Sono i più poveri tra i poveri. Sono i più profughi tra i profughi. Sono i siriani nei campi palestinesi di Sabra e Shatila, arrivati dopo gli ultimi recenti bombardamenti di Damasco, Hama e Daraa. Secondo le stime sono almeno seicento famiglie, quasi 3mila persone, principalmente a Sabra, storico campo profughi nella capitale libanese Beirut, che insieme a Shatila dà alloggio a più di 18mila palestinesi di diverse generazioni in attesa di tornare nella propria terra. 

Impossibilitati dalle leggi del luogo a stabilirsi definitivamente in Libano, i profughi palestinesi soffrono una lunga serie di restrizioni tristemente note: rispettando il cosiddetto “diritto al ritorno” dei palestinesi, il Paese dei Cedri nega infatti la cittadinanza libanese ai profughi, mentre restano interdette diverse attività professionali tra cui quella medicina e avvocatura. È in un contesto simile di emarginazione, incancrenito da decenni, che i cittadini siriani entrati illegalmente in Libano si ritrovano oggi a vivere. Difficile dall’esterno capire la differenza tra i due popoli arabi: “Noi poveri siamo tutti uguali” spiega Rima, una maestra palestinese che in questo periodo organizza attività di gioco per i bambini di Sabra.

“Anche io vivo qui da quando sono nata” aggiunge. I bambini si aggrappano alle sue gambe, le tirano la maglietta, la baciano sulle guance. Lei li conosce tutti per nome, sono più di un centinaio e la maggior parte sono piccoli siriani arrivati da uno, due, o tre mesi. Li incontriamo in una calda serata di agosto dentro un edificio ampio coperto da un tetto di lamiera. “È il nostro teatro – spiega l’insegnante – Stasera c’è uno spettacolo di una compagnia di attori e giocolieri palestinesi che spesso presta volontariato da noi”. La notizia si sparge col passaparola tra gli angusti vicoli di Sabra dove agli angoli si vendono pistole giocattolo, dolci, frutta e snack.

Nel giro di un’ora arrivano più di trecento tra mamme e bambini. Sotto bandiere libanesi, palestinesi e un grande poster del defunto Yasser Arafat gli animatori iniziano lo show. Grandi ventilatori rinfrescano l’ambiente affollato, le donne portano con sé le sedie, i bambini fanno un gran baccano, ma non appena parte lo spettacolo rispettano tutti un disciplinato silenzio. “Fotografa Amina, è l’ultima dei miei tre figli”, sorride una donna brandendo la neonata verso l’obiettivo. «Siamo fuggiti tre mesi fa da Daraa – racconta – siamo venuti qui a Sabra perché gli affitti costano poco e i palestinesi ci hanno accolto con calore”. “Chi più di noi può comprendere l’esperienza della fuga, l’espatrio, la paura – riprende Rima – noi che siamo profughi da sessant’anni”.

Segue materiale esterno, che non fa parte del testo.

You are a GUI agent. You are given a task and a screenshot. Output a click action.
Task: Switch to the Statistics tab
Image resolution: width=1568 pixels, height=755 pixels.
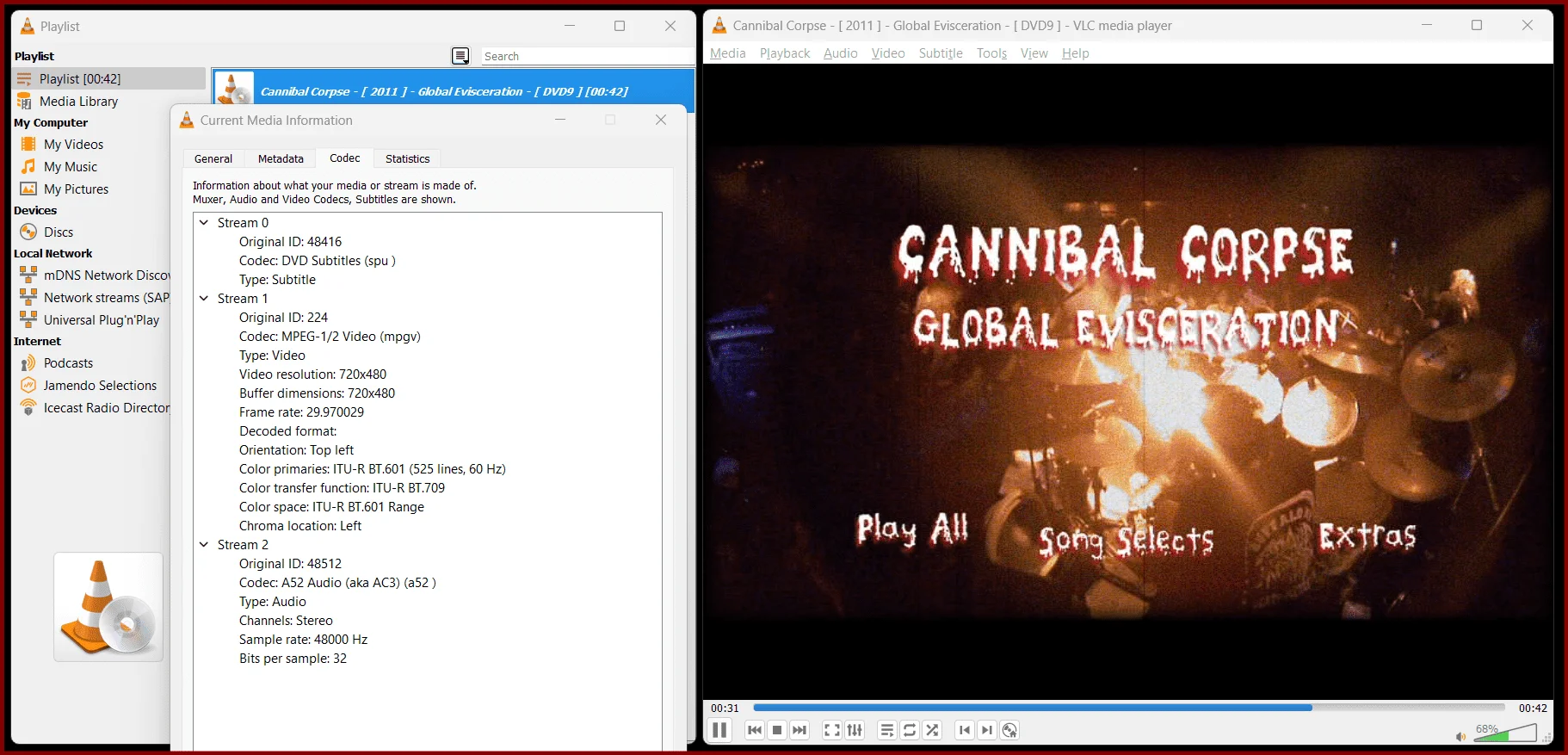pyautogui.click(x=407, y=158)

Nella proibitiva Beirut dai prezzi europei “un bilocale a Sabra o a Shatila costa intorno ai 200 dollari al mese”, spiega Ahmed, operatore della storica Ong palestinese Assomoud. Ma per un prezzo così basso bisogna far i conti con poche ore di elettricità al giorno, sistema fognario che va in tilt allagandosi facilmente, vicoli infangati sui cui si riversano gli scoli di tubature fatiscenti, acqua potabile accessibile solo da grandi cisterne condivise, sparse qua e là per le strade. Questa è Sabra. Mentre Shatila appare, a prima vista, un’area leggermente più ripulita con strade più ampie. Il livello di sporcizia e presenza incontrollata di rifiuti è invece uguale all’altro “campo”.

Tutti continuano a chiamare così i due quartieri beirutini della diaspora palestinese, dove trent’anni fa, nel settembre del 1982, nel pieno della guerra civile libanese e dell’invasione israeliana del paese, si consumò uno dei più atroci massacri della insanguinata storia mediorientale (con centinaia di vittime, forse oltre 3mila), dei quali si resero responsabili milizie cristiane libanesi in un’area controllata dall’esercito israeliano (fu accusato di esserne responsabile anche l’ex premier israeliano Ariel Sharon). In realtà, sono ormai slums, baraccopoli permanenti tenute assieme da una rete di solidarietà così radicata e forte da potersi aprire ad accogliere anche i nuovi arrivati, in fuga dall’ennesima guerra.